- Third baseman
- Born: May 29, 1958 (age 67) Yakima, Washington, U.S.
- Batted: RightThrew: Right

MLB debut
- May 1, 1983, for the Seattle Mariners

Last MLB appearance
- September 4, 1983, for the Seattle Mariners

MLB statistics
- Batting average: .223
- Home runs: 4
- Runs batted in: 21
- Stats at Baseball Reference

Teams
- Seattle Mariners (1983);

= Jamie Allen (baseball) =

American baseball player (born 1958)

James Bradley Allen (born May 29, 1958) is an American former professional baseball third baseman for the Seattle Mariners of the Major League Baseball (MLB). He attended Arizona State University.

== Amateur career ==
Allen was drafted by the Minnesota Twins in the first round of the 1976 MLB draft out of A.C. Davis High School in Yakima, Washington but chose to attend Arizona State. He batted over .300 in 1977 and 1978, as the Sun Devils won the 1977 College World Series.

==Professional career==
The Seattle Mariners drafted Allen in the second round of the 1979 MLB draft. He began his professional career that summer, playing for the Bellingham Mariners of the Northwest League. During an exhibition game in 1982, as a member of the Triple-A Salt Lake City Gulls, Jamie drew a walk to win the game against the major league Seattle Mariners.

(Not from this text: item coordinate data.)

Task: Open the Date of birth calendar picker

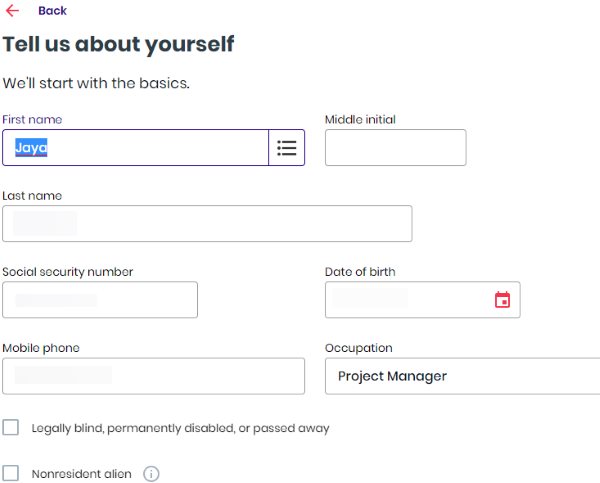Action: tap(502, 300)
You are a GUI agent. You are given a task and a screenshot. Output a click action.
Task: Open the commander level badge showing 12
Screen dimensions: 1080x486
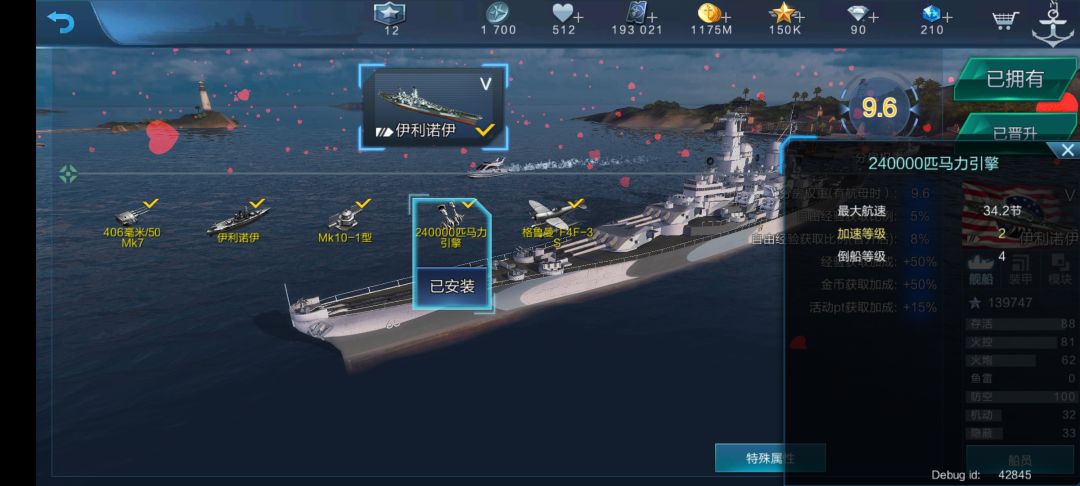click(390, 19)
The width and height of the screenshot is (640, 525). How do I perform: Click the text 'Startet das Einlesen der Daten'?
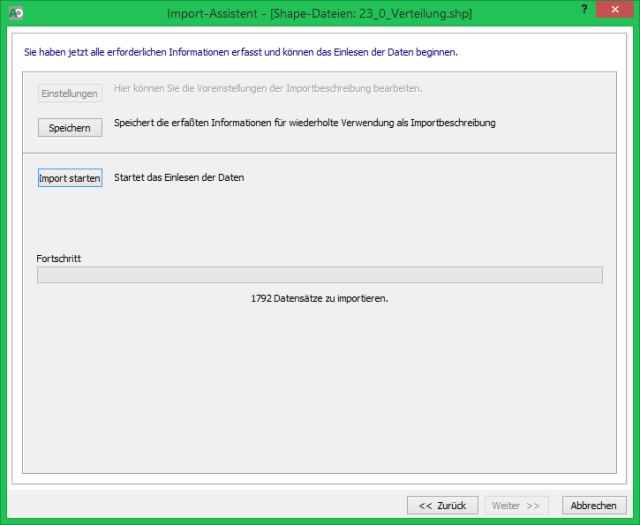pyautogui.click(x=180, y=178)
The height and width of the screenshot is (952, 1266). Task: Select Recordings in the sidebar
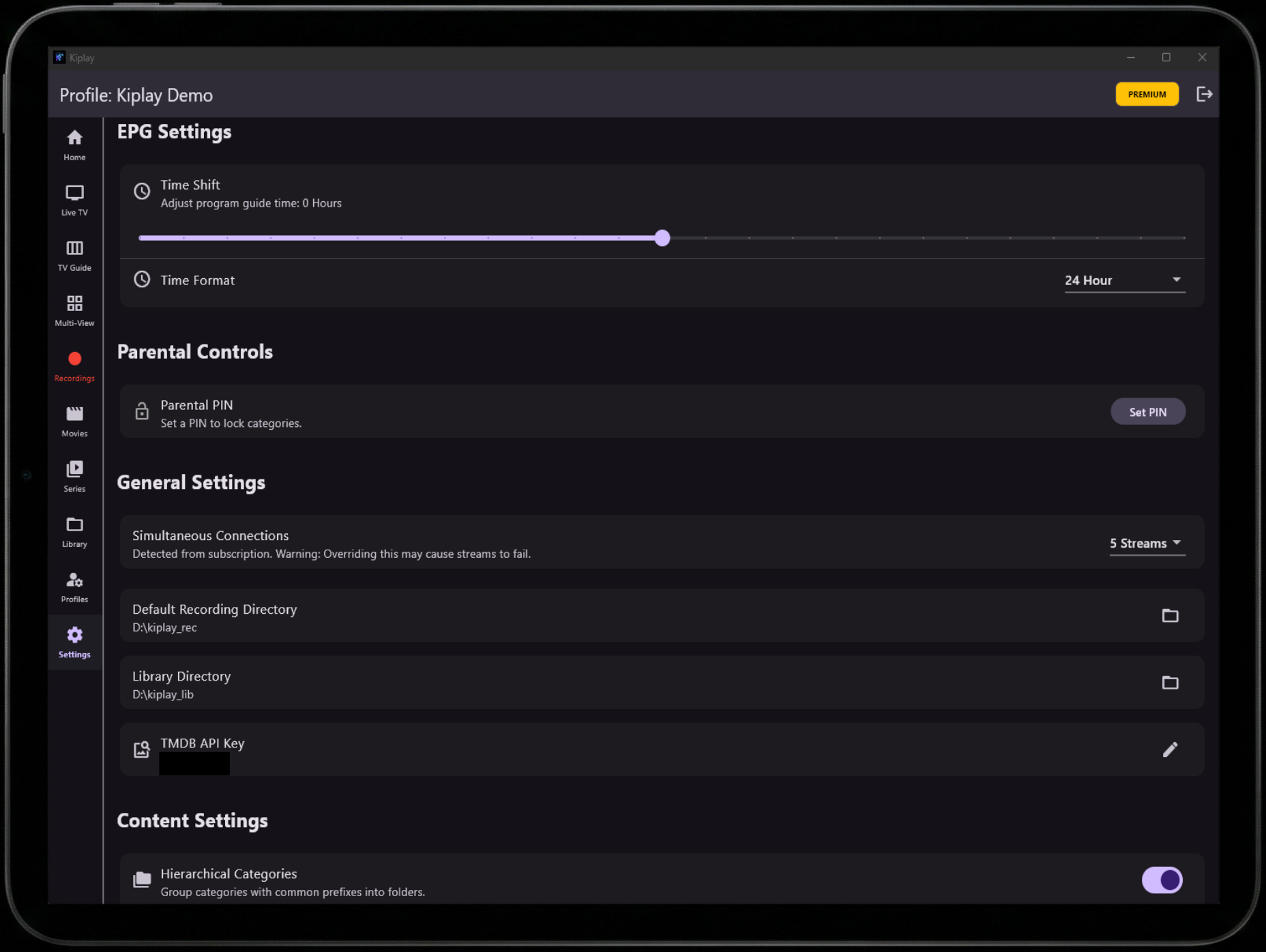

Allen was placed on the Mariners' 40-man roster on November 6, 1982, as general manager Dan O'Brien added more younger players to the roster.

Allen made his MLB debut on May 1, 1983 at the Kingdome against the Baltimore Orioles. He went 1-for-4 in the game. In his only big league season, Allen hit .223 with four home runs, ten doubles and 21 RBIs in 86 games. He had surgery that offseason on the rotator cuff in his right shoulder. He continued to play professionally until 1985, finishing his career with the Calgary Cannons of the Pacific Coast League. He injured his shoulder again in 1985 after tripping over teammate Kevin King and landing on the hard artificial turf.